Task prompt: Can you quote every one of the records below word for word, line by line?

Items from a dataset:

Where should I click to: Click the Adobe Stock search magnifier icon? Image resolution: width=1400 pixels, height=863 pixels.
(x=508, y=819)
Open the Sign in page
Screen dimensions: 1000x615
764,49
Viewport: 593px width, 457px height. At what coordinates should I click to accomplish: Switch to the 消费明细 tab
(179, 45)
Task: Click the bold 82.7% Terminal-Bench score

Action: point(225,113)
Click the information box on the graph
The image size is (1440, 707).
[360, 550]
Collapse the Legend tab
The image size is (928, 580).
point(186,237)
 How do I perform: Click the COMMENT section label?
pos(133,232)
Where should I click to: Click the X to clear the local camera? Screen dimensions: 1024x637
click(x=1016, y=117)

Task result:
Where should I click to: Click the Adobe Stock search magnifier icon? Image resolution: width=1400 pixels, height=863 pixels.
(x=508, y=819)
Open the Sign in page
Screen dimensions: 1000x615
764,49
Viewport: 593px width, 457px height. At what coordinates should I click to accomplish: Switch to the 消费明细 tab
(179, 45)
Task: Click the bold 82.7% Terminal-Bench score

Action: point(225,113)
Click the information box on the graph
The image size is (1440, 707).
[360, 550]
Collapse the Legend tab
The image size is (928, 580).
point(186,237)
 How do I perform: Click the COMMENT section label?
pos(133,232)
Where should I click to: Click the X to clear the local camera? Screen dimensions: 1024x637
click(x=1016, y=117)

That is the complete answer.